Interestingly in recent weeks there has been no buzz about large retailers facing doomsday outcomes from the volatile market. While dozens of small retailers, who are fully exposed to the wholesale energy market are heading towards administration. Amazingly in an attempt to stave off financial collapse many of these small retailers are actively contacting their customers encouraging them to churn to one of the large retailers. Many will argue that these small retailers should have put strategies in place to offset their risk, however the large retailer owned generators are the ones who make the necessary financial products available in the market and have significant influence over the price of these market instruments.
Meanwhile customers who have invested in solar PV and batteries are largely gamed by the market which sets a feed in price for the energy (currently market offers typically sit in a range of $40-$80 a megawatt hour) that is not adequately linked to the wholesale market price. With the wholesale market operating well above the fixed price feed in level in recent months consumers have been forgoing up to $150 a megawatt hour. So while competing generators access incredible $/mWh prices these investors are frozen out of the market.
And let’s not forget our network friends, who instead of working out ways to make smart investments to enable more renewables into the low voltage parts of our grid, are dreaming up ways to limit the economic return of distributed energy generation by introducing complex mechanisms like Dynamic Operating Envelopes and other capacity limiting mechanisms restricting the amount of renewables.
The solution
To move towards a net zero future we need to electrify everything, whilst also transitioning away from hydrocarbon based power generation. This means that we will need to deliver renewable generation capacity somewhere between 200% and 500% of current generation capacity depending on which model and which commentator is making the claim. Regardless of the scale of the renewable build out, it will certainly be a generation and storage fleet of much greater capacity than that operating in Australia today.

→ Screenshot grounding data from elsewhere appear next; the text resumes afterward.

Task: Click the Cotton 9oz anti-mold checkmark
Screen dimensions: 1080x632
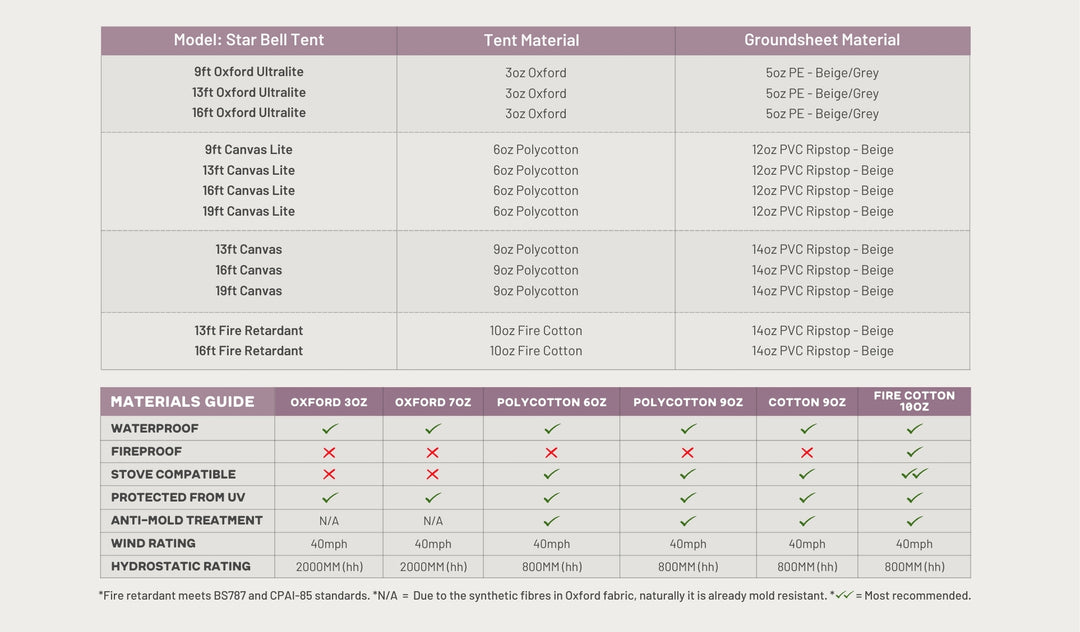Action: 807,521
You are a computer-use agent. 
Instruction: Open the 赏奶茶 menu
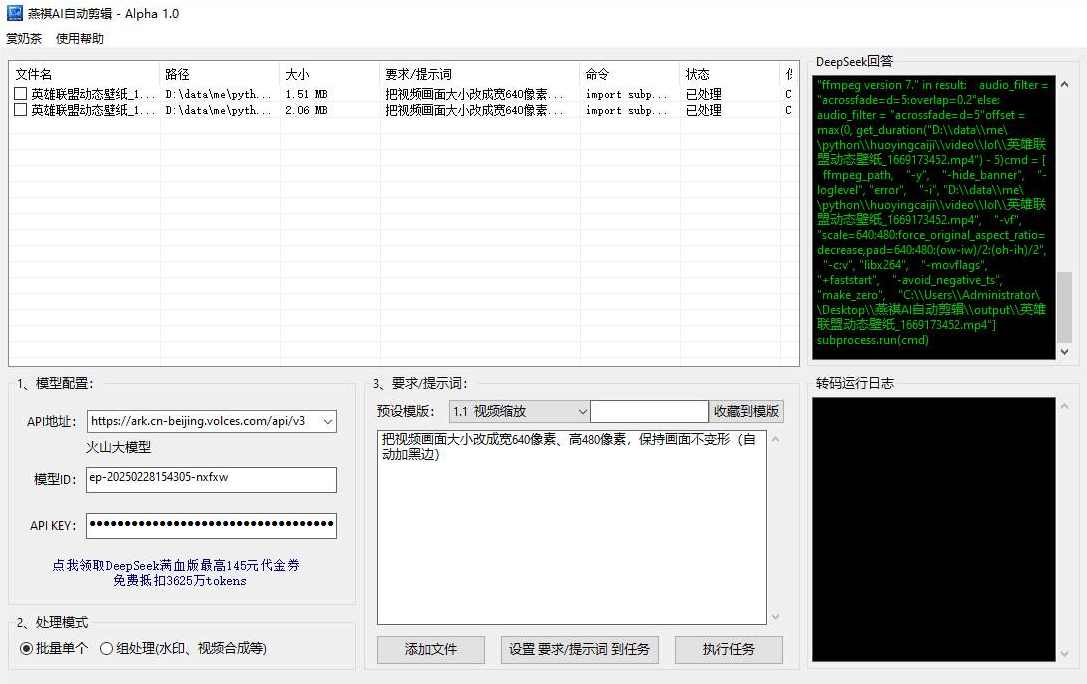point(23,38)
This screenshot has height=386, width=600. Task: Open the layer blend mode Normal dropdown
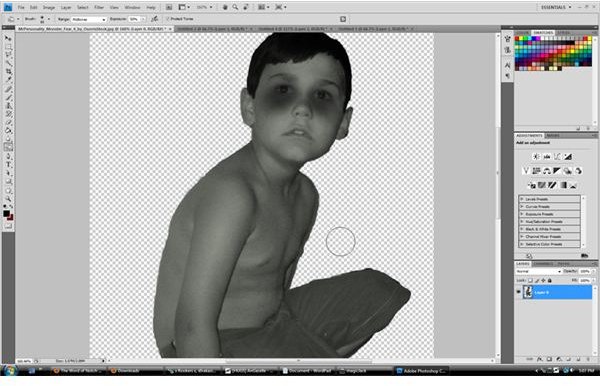538,271
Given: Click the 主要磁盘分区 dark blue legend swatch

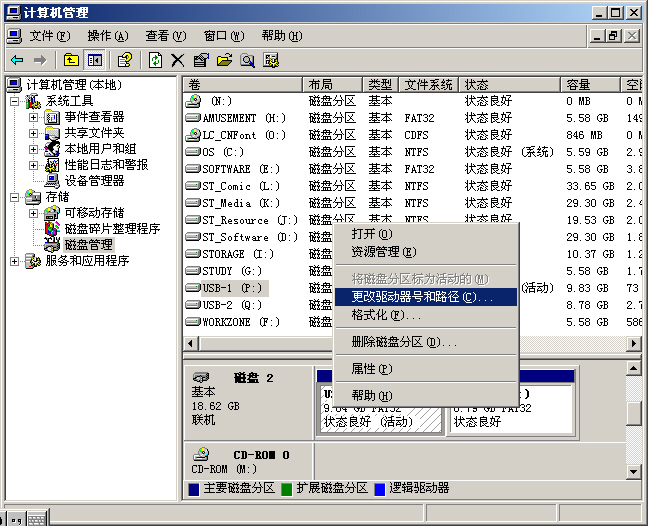Looking at the screenshot, I should (193, 489).
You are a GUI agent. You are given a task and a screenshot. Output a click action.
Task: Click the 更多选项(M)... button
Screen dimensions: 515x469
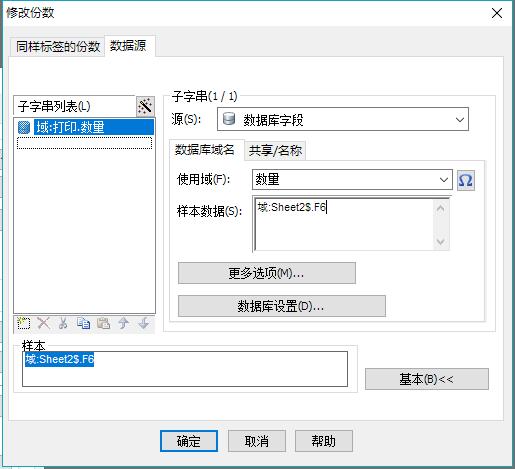[267, 273]
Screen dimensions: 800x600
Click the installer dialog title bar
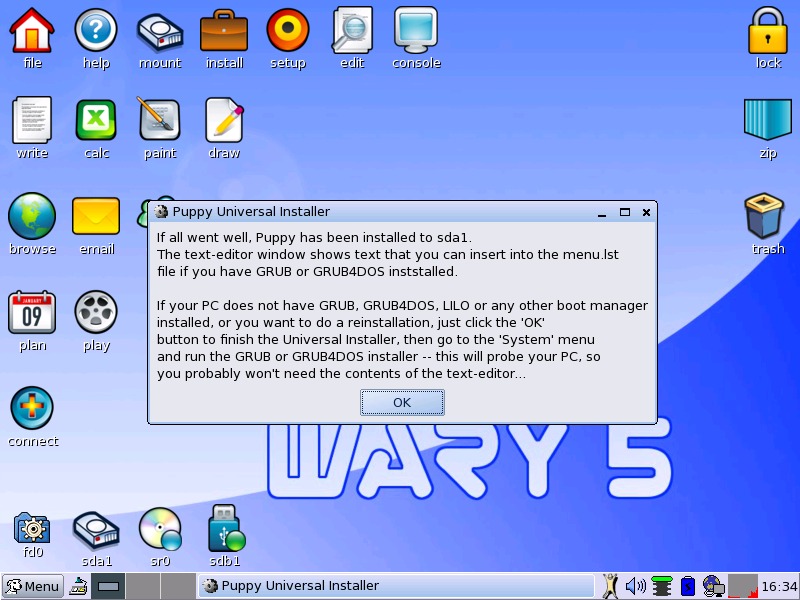[x=380, y=212]
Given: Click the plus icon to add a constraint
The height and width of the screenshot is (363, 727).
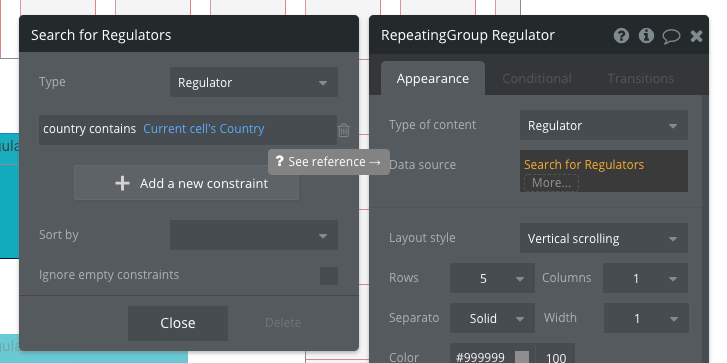Looking at the screenshot, I should click(122, 183).
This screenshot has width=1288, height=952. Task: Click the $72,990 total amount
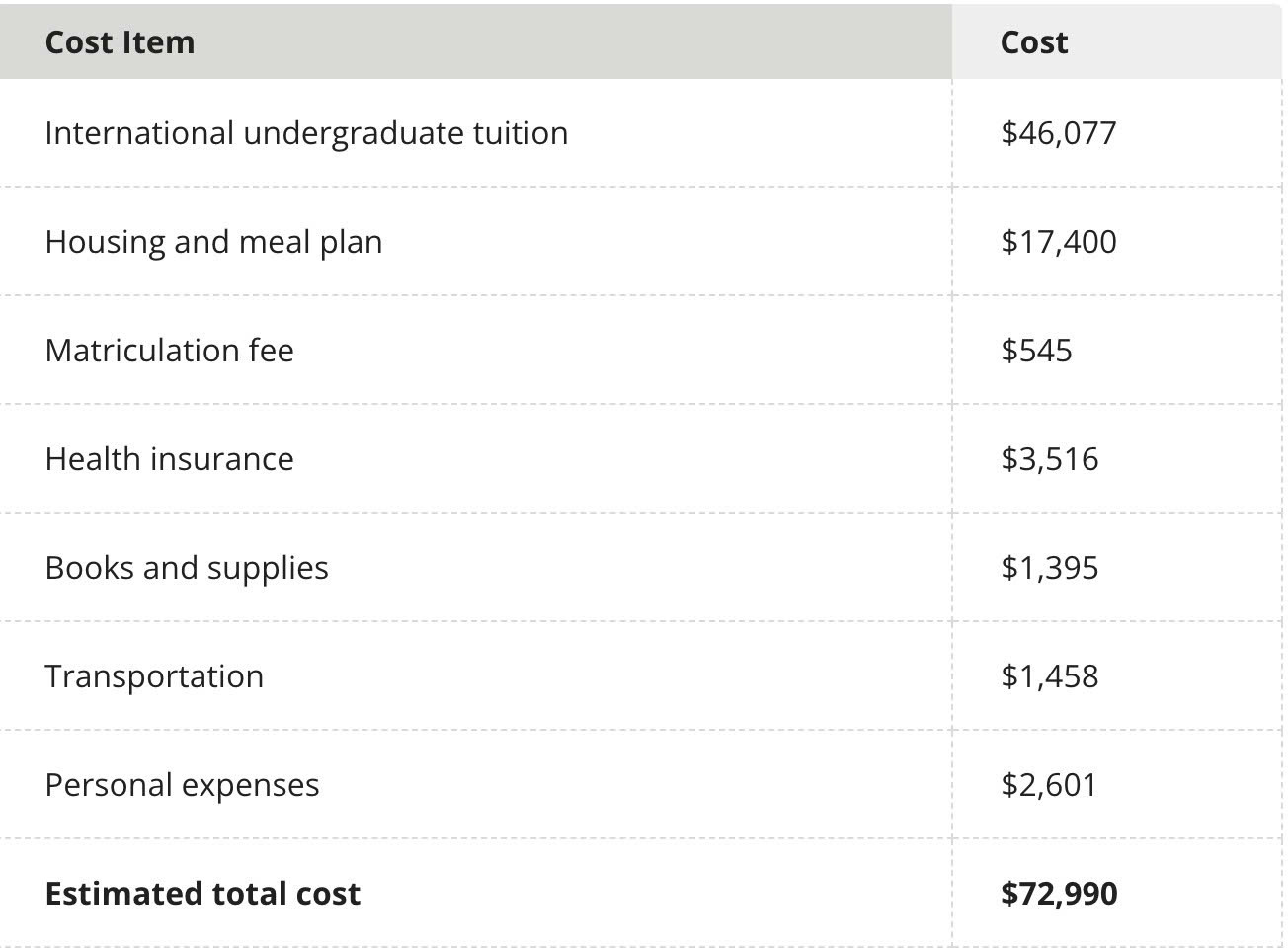click(x=1059, y=894)
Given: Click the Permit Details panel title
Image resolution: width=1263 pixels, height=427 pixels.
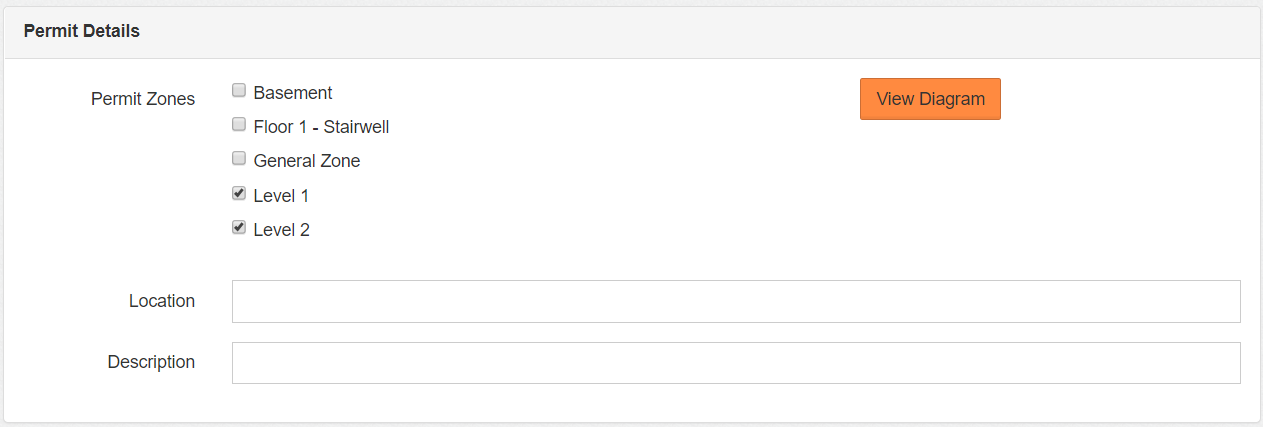Looking at the screenshot, I should click(x=82, y=31).
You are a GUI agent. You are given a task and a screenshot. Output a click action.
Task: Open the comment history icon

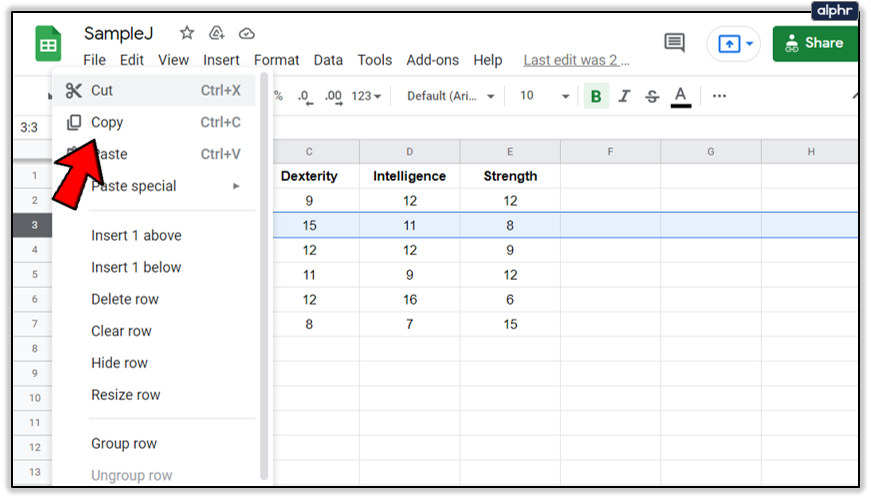pyautogui.click(x=674, y=43)
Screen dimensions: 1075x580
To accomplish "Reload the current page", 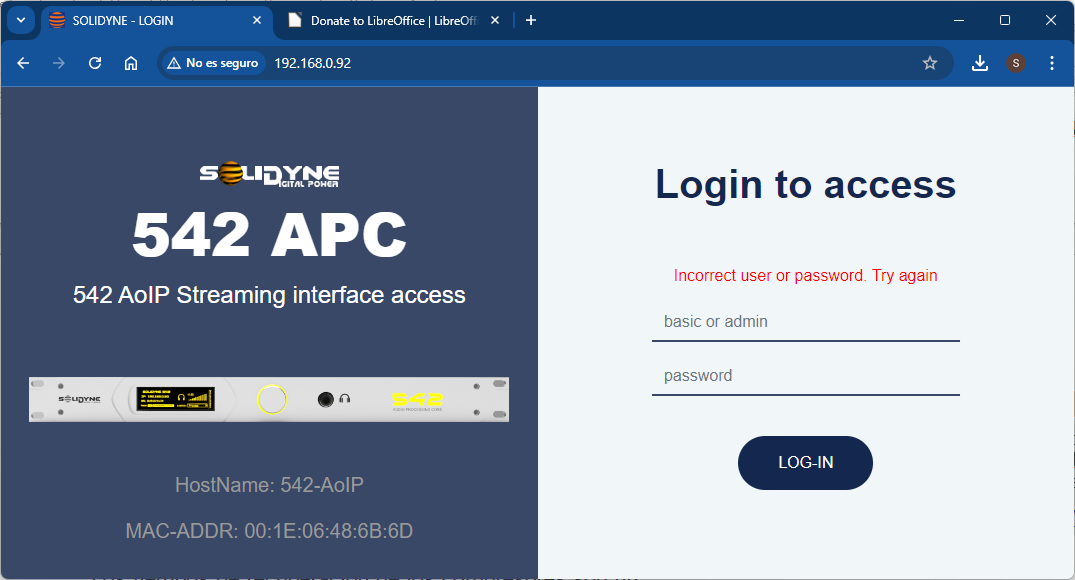I will (x=94, y=62).
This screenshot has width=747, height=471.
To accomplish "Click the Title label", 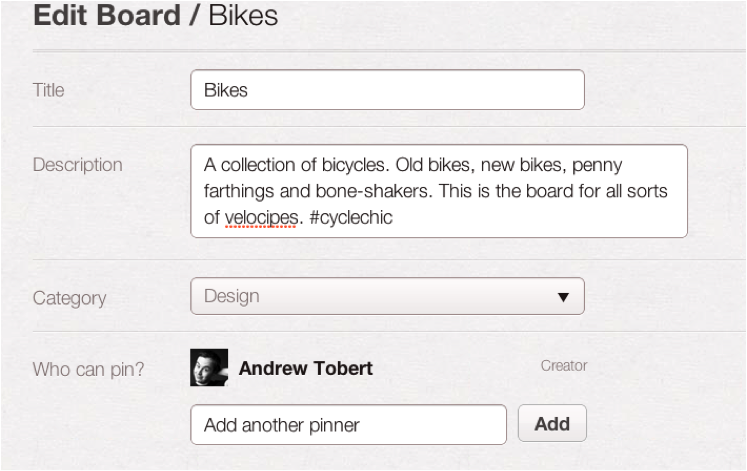I will tap(49, 90).
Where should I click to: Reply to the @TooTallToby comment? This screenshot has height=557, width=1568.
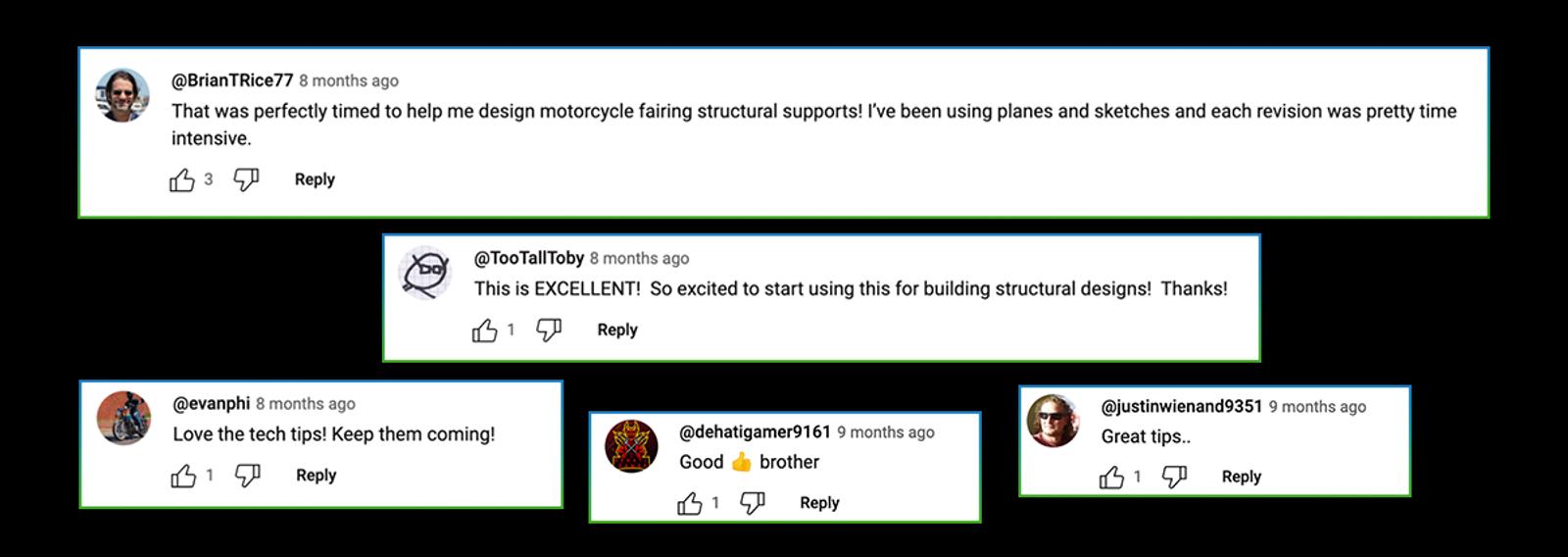click(617, 330)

As we create our future energy infrastructure we have the opportunity to change the market model and establish more effective boundaries for market participants so that the risk and reward is more evenly shared and innovation of technologies and business models are encouraged and able to flourish. We should not assume that the market structure that exists today will be relevant in the net zero energy market of the future. We need a 50 year view of that market so as we adapt the market transitions with technology and the new business models that arise.